Brasil

Alta do cacau eleva preço dos ovos de Páscoa, que acumulam aumento de 24,77% em 12 meses

Os consumidores encontraram os ovos de Páscoa mais caros neste ano. Dados do Instituto Brasileiro de Geografia e Estatística indicam que os preços acumulam alta de 24,77% em 12 meses, variação cerca de seis vezes superior à inflação geral do período.

A principal pressão vem do cacau, matéria-prima essencial da produção. Desde 2023, problemas climáticos, doenças nas lavouras e restrições de oferta, especialmente na África Ocidental, responsável por aproximadamente 75% da produção mundial, reduziram a disponibilidade global da amêndoa e impulsionaram as cotações internacionais.

No fim de 2024, o cacau atingiu picos históricos. Atualmente, os contratos futuros giram entre US$ 8 mil e US$ 9 mil por tonelada, patamar muito acima dos cerca de US$ 2,3 mil registrados três anos atrás. Mesmo com recuos pontuais nas bolsas internacionais, especialistas avaliam que os preços devem permanecer estruturalmente elevados.

Em entrevista à CNBC, o presidente-executivo da Lindt & Sprüngli, Adalbert Lechner, afirmou que não acredita em retorno aos níveis anteriores. Já a associação suíça Chocosuisse destacou que a quadruplicação dos preços nos últimos dois anos elevou significativamente os custos de produção, enquanto o repasse ao consumidor ocorre de forma gradual.

Analistas do J.P. Morgan e da Capital Economics apontam que o mercado ainda enfrenta um déficit persistente entre oferta e demanda, além de desafios estruturais de produtividade em países como Costa do Marfim e Gana, o que tende a sustentar preços elevados por período prolongado.

Mesmo com expectativa de aumento da produção em países como Equador e Brasil, a previsão é de que o cacau se estabilize em torno de US$ 6 mil por tonelada nos próximos anos, ainda acima da média histórica.

No Brasil, a dependência de importação de parte das amêndoas amplia a sensibilidade da indústria às oscilações externas. Além disso, muitos fabricantes operam com estoques adquiridos quando as cotações estavam no auge, prolongando o impacto nos preços finais.

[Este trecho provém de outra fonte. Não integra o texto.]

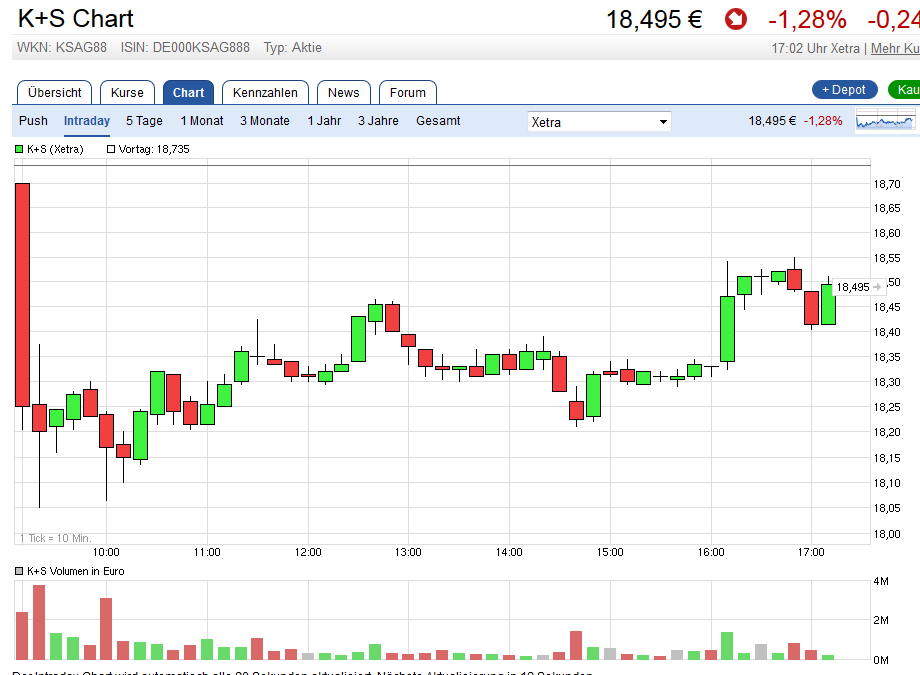920x675 pixels.
Task: Select the 5 Tage time range
Action: click(x=144, y=121)
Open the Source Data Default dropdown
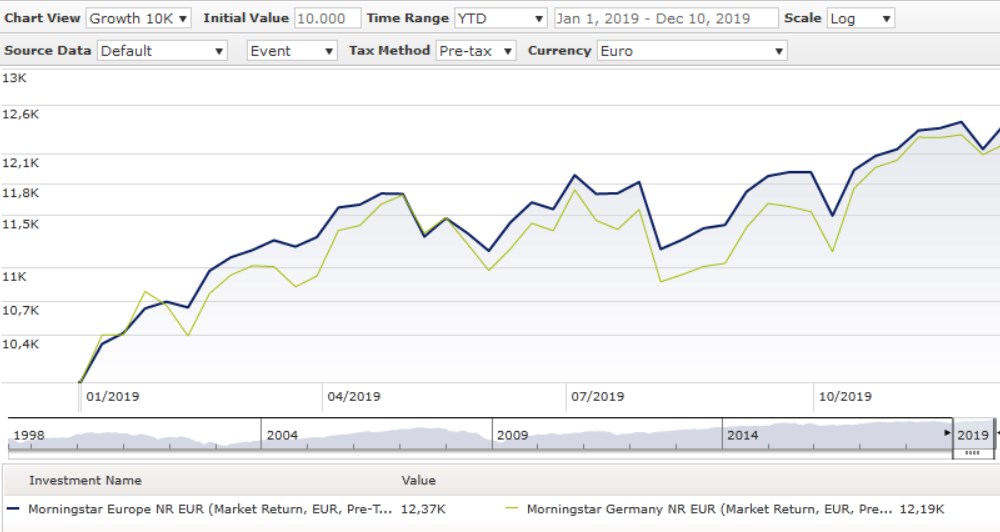This screenshot has width=1000, height=532. coord(162,51)
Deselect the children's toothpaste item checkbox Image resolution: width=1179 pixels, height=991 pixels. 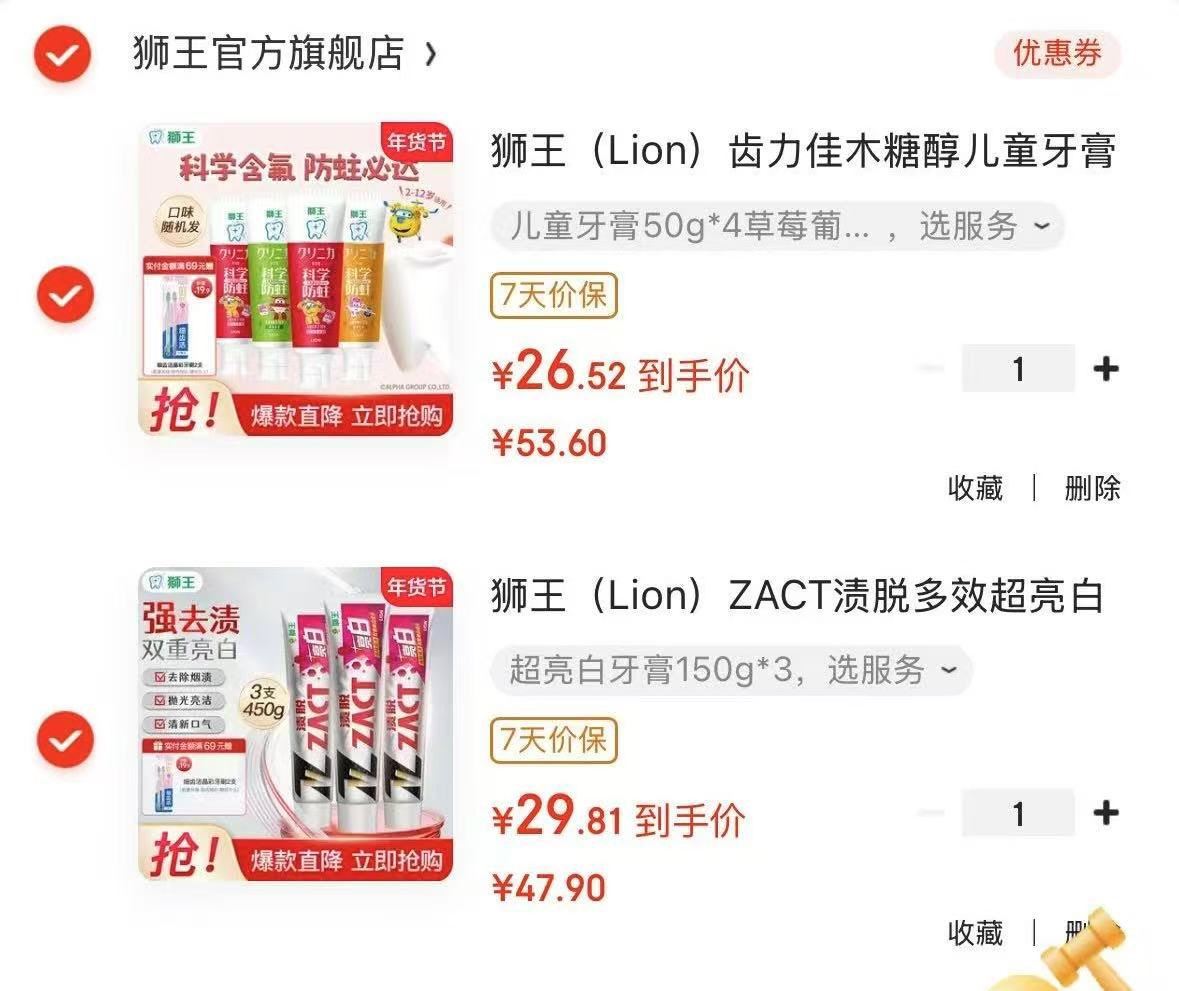click(65, 294)
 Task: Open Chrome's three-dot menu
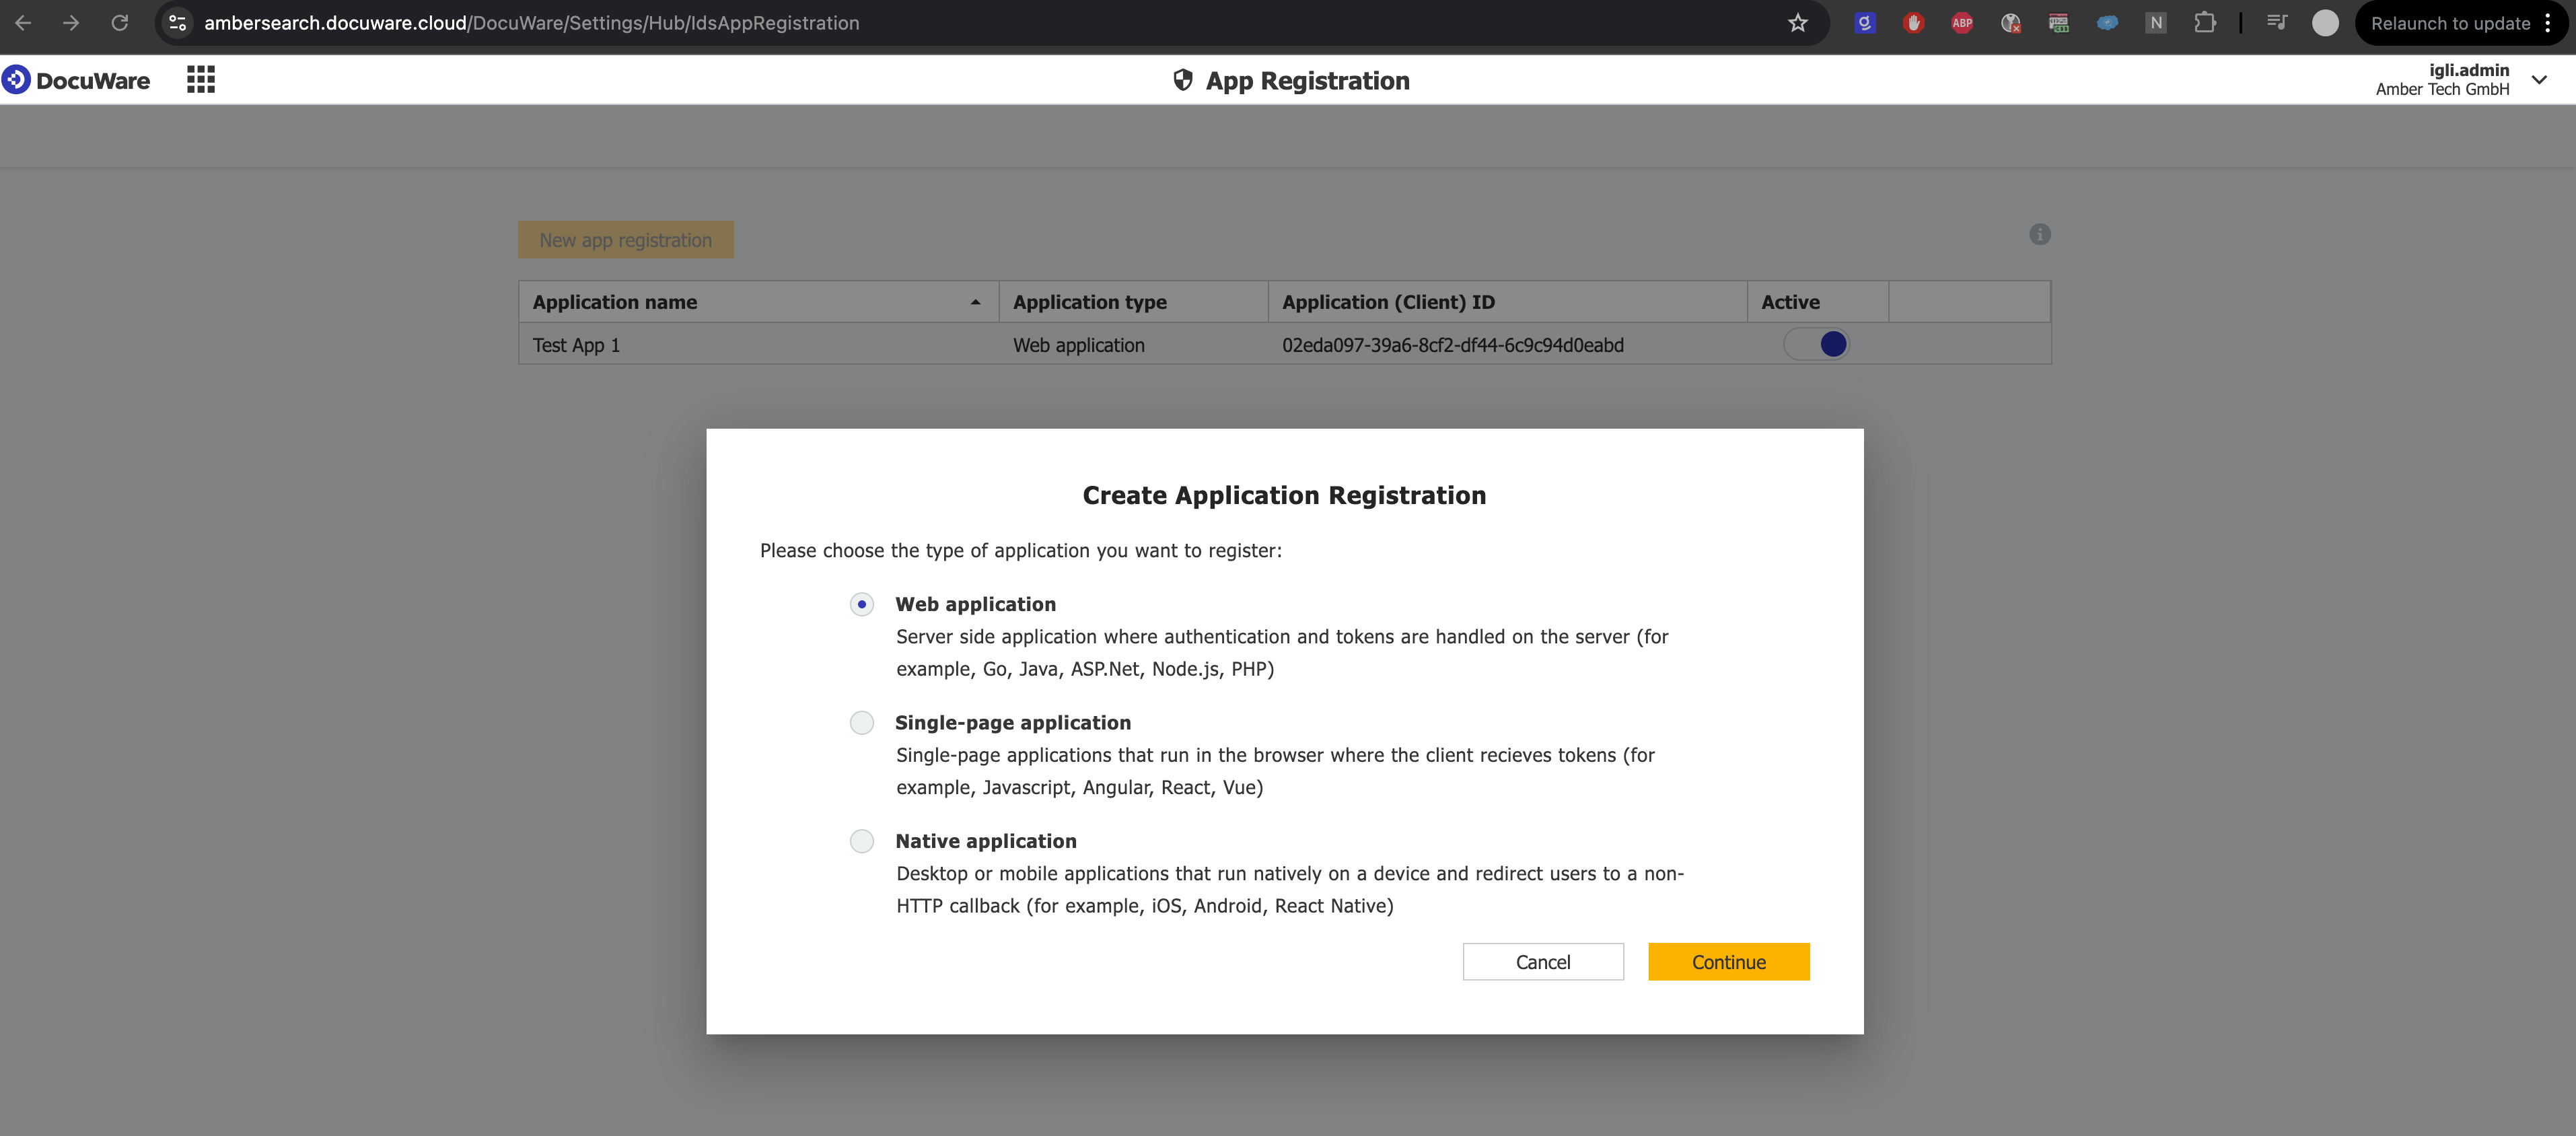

Apesar do encarecimento, o consumo segue em expansão. Segundo a Associação Brasileira da Indústria de Chocolates, Amendoim e Balas, a presença do chocolate nos lares brasileiros passou de 85,5% em 2020 para 92,9% em 2024. O consumo médio anual também cresceu, alcançando 3,9 quilos por pessoa, o maior nível dos últimos cinco anos.